Project 1: Reproducible Best Practices for Development of Scientific Simulation Software

Co-mentors: Kathryn Huff (Nuclear, Plasma, & Radiological Engineering) and Matthew Turk (Astronomy)
Social impact: Developing safe, and sustainable nuclear energy as a fundamental part of a clean, carbon-free, worldwide future energy.

Project description: Safe, sustainable nuclear energy will be a fundamental part of a clean, carbon-free, worldwide energy future. The Advanced Reactors and Fuel Cycles group (Huff) and the Data Exploration Laboratory (Turk) are collaborating to develop reproducible, open-source software (OSS) for simulation and analysis of phenomena in advanced nuclear reactor designs. Open source physics kernels and applications will be developed within the Multiphysics Object-Oriented Simulation Environment (MOOSE) Finite Element Modeling ecosystem. These kernels and simulations will extend current modeling capabilities to include physics appropriate for the unique phenomena encountered in advanced nuclear reactors. As much as possible, this work will be conducted in a transparent and open manner, with an emphasis on maximizing reproducibility and reuse potential. Accordingly, this work will leverage literate programming tools (e.g., Jupyter notebooks) as a platform for communicating analysis methods and results.

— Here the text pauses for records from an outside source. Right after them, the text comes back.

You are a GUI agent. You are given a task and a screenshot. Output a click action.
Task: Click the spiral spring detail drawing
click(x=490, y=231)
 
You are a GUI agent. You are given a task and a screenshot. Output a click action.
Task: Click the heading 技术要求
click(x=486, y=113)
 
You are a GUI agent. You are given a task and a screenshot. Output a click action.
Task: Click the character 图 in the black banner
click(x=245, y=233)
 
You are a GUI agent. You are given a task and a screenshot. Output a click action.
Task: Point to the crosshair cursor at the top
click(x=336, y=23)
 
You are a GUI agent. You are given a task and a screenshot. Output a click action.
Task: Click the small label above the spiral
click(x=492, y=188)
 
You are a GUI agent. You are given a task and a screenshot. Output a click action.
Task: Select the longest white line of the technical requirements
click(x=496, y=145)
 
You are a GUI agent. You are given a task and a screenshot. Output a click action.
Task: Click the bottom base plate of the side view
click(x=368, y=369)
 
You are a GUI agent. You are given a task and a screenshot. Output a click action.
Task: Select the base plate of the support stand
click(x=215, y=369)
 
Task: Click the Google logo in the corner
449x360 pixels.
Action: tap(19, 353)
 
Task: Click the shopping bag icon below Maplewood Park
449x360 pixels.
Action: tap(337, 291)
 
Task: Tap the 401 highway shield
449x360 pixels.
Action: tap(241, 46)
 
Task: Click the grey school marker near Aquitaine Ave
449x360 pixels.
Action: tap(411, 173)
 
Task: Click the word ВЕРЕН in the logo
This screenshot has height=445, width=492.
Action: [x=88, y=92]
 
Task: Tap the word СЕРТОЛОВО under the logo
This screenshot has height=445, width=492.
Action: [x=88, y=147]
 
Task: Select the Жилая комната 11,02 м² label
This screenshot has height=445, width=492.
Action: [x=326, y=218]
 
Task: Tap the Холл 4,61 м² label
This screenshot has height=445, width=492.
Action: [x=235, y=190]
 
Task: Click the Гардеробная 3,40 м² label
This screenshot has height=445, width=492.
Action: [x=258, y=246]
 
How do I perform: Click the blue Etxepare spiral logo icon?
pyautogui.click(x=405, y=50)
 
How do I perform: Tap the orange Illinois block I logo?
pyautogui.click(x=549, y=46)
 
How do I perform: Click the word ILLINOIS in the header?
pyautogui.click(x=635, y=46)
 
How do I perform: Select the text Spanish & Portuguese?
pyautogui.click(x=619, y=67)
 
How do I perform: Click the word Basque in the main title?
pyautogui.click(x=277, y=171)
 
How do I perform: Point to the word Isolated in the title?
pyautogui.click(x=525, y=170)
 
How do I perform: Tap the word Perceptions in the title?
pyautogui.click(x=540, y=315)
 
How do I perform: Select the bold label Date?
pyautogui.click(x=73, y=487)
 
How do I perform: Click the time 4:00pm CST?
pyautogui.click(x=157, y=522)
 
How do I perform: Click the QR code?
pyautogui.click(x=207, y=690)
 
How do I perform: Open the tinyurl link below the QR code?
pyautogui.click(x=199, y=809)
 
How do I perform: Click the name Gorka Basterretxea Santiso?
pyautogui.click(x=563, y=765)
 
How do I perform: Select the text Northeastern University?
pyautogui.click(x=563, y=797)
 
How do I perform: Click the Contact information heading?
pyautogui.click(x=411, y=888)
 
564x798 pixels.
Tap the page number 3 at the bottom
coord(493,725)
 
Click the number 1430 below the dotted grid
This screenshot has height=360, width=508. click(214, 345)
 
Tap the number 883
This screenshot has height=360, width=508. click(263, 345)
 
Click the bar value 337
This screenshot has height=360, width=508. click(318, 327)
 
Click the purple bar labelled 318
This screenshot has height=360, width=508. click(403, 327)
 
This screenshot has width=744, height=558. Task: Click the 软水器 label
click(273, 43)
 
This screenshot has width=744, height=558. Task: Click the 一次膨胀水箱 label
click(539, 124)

The undergraduates will work as part of a team ensuring the reproducibility of the kernels under development. Their tasks will familiarize them with scientific software development best practices such as pair programming, unit testing, automated documentation, and reproducible workflows. Specifically, the students will pair program alongside the faculty mentors, postdoctoral scholars, and one another to implement C++ unit tests using the MOOSE testing framework. As their familiarity with the project grows, they will engage in iterating upon repeatable validation and verification demonstrations of the simulation capabilities by using Jupyter notebooks to package and communicate simulation workflows. Meanwhile, they will be guided to enriching documentation for the methods as needed, using the Doxygen automated documentation framework.